Output the lines of the records word for word, beginning with the line that contains "Describe the element at coordinates (1066, 279)" and stopping after the line that contains "coordinates (306, 481).".

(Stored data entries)
╔══

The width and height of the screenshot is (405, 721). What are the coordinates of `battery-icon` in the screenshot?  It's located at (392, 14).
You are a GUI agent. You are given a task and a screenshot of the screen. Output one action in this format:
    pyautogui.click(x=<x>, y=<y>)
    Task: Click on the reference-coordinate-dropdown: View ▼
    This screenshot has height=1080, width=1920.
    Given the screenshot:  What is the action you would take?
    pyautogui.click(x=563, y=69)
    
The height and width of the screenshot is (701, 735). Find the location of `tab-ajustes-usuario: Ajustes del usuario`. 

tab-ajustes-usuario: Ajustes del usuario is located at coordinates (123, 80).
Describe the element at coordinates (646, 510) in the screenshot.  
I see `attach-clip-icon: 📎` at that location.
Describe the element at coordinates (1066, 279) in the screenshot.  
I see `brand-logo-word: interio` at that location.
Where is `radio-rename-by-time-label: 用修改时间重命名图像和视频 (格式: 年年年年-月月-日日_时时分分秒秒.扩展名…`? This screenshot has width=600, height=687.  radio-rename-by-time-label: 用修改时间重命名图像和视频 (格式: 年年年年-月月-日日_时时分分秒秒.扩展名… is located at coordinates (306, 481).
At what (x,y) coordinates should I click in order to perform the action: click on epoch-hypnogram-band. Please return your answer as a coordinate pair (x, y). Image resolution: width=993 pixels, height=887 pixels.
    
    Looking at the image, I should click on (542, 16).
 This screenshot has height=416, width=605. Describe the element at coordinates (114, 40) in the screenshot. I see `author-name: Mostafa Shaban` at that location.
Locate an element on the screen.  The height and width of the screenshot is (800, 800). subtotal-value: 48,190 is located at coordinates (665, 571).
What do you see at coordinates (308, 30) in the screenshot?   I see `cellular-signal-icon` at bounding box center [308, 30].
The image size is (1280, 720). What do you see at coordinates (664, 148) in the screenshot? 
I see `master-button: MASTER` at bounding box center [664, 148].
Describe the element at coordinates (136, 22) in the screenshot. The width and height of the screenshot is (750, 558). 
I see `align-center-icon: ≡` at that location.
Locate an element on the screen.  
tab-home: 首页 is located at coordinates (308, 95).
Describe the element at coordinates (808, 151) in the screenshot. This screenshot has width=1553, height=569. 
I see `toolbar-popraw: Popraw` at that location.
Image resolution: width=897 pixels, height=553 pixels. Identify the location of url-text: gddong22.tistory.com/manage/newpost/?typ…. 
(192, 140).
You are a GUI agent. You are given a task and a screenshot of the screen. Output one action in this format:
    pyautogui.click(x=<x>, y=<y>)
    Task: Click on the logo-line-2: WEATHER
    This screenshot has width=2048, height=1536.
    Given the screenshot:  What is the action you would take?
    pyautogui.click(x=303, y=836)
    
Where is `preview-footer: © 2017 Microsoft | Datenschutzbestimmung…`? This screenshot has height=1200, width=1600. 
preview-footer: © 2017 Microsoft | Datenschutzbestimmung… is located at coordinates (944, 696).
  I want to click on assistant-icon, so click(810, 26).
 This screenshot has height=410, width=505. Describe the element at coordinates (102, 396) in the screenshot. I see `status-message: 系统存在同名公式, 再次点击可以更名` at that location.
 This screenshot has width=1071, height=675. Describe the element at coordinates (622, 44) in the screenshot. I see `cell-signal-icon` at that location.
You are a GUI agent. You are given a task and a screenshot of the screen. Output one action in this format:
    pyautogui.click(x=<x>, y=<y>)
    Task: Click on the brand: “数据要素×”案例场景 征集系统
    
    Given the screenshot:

╚══

=== REPLY ===
Describe the element at coordinates (1066, 279) in the screenshot.  
I see `brand-logo-word: interio` at that location.
Where is `radio-rename-by-time-label: 用修改时间重命名图像和视频 (格式: 年年年年-月月-日日_时时分分秒秒.扩展名…`? This screenshot has width=600, height=687.  radio-rename-by-time-label: 用修改时间重命名图像和视频 (格式: 年年年年-月月-日日_时时分分秒秒.扩展名… is located at coordinates (306, 481).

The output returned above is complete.